Même si le frottis buccal est la méthode la plus utilisée pour comparer les ADN, c’est un prélèvement assez invasif. En effet, faire un prélèvement discret, à l’insu de la personne testée est formellement interdit par la loi. C’est l’une des raisons pour lesquelles le laboratoire d’analyse ADN exige un certain nombre de prélèvements d’échantillons contenant d’ADN avant de pour procéder à la comparaison. Si ces derniers contiennent des données génétiques, le résultat sera donné avec une fiabilité supérieure à 99,99%. Dans le cas contraire, s’ils ne contiennent pas suffisamment d’ADN à étudier, le laboratoire ne pourra pas se lancer dans la réalisation du test. Il est donc crucial de bien choisir les échantillons à récolter avant de les envoyer au laboratoire d’analyse médicale.

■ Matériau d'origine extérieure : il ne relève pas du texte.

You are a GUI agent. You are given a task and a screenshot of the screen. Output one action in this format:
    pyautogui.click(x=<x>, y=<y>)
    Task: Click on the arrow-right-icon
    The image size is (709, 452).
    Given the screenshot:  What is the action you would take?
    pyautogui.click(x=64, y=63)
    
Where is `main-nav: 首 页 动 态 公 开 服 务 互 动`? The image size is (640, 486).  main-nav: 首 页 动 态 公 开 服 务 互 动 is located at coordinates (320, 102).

Les échantillons à prélever

Le sang et le sperme

Le sang et le sperme sont les éléments les plus susceptibles de contenir des ADN suffisantes pour être traitées au laboratoire.

Avec une tâche de sang ou de sperme imbibée dans un coton ou dans un vêtement, il est possible d’obtenir des résultats très fiables. Alors, lors du recueil de d’échantillon, les tampons et les pansements sont les recommandés. Pour d’autres informations, voir l’article  pourquoi faire un test ADN.

Les cheveux

Tirer une mèche de cheveux est surement plus facile à faire que recueillir un pansement fraichement imbibé de sang. Les cheveux seront en effet excellents pour sollicite des recherches de paternité au laboratoire, car leur probabilité de contenir de l’ADN est supérieure à 75%. Ainsi, avec quelques brins de cheveux, le demandeur peut obtenir en l’intervalle de quelques jours le résultat du test de paternité. Il saura donc si le lien de parenté entre les deux parties existe

 Le chewin gum

La raison pour laquelle les scientifiques privilégient le frotti buccal dans leur recherche, est dû au fait que la salive contient une quantité d’ADN largement supérieure aux autres éléments du corps.

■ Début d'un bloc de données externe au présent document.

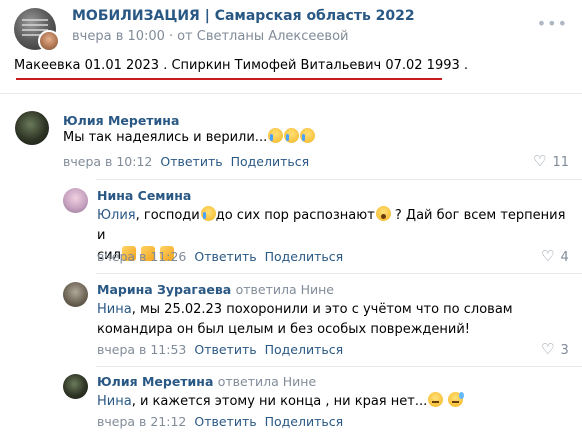  Describe the element at coordinates (116, 216) in the screenshot. I see `reply-addressee: Юлия` at that location.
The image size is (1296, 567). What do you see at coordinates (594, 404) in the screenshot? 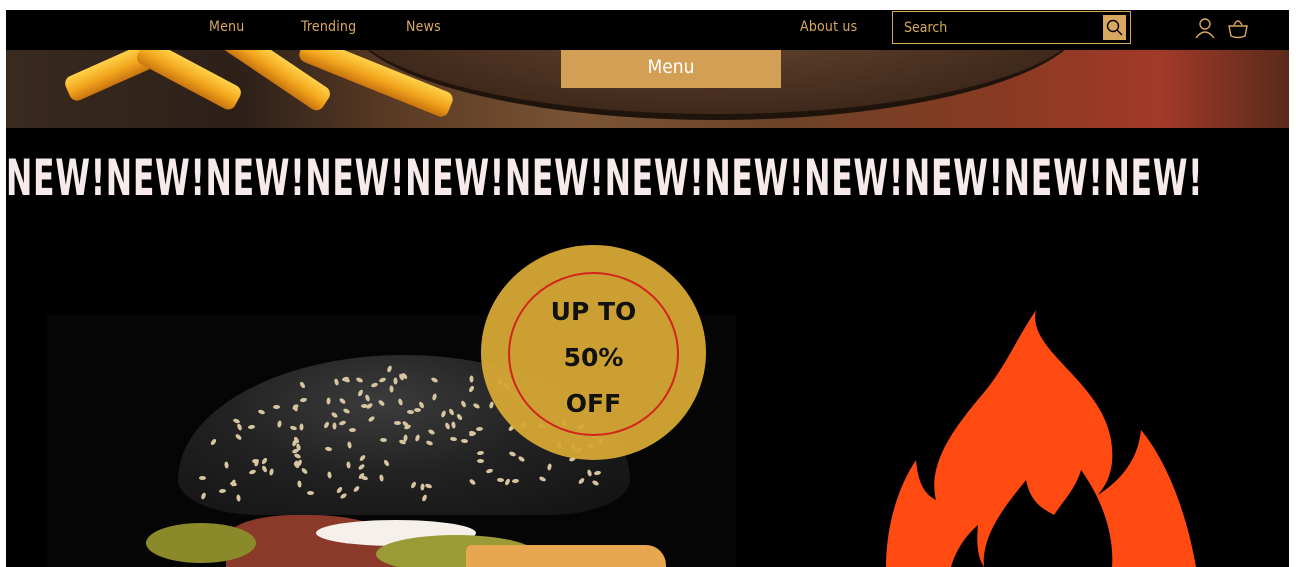
I see `badge-line-3: OFF` at bounding box center [594, 404].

Un chewing-gum fraichement mâché représente donc un échantillon très intéressant pour le laboratoire, ce dernier permettra aux scientifiques de bien mener leurs recherches en paternité.

Les ongles

Les ongles coupés peuvent être ramassés à l’aide d’un kit de prélèvement. Toutefois, il convient que la coupe soit suffisamment fraiche pour que la quantité d’ADN présente dans l’échantillon ne soit pas détériorée avec le temps.

Par ailleurs, il est également possible de se servir de la cire d’oreille placée sur un coton tige pour effectuer les actions de recherche au laboratoire.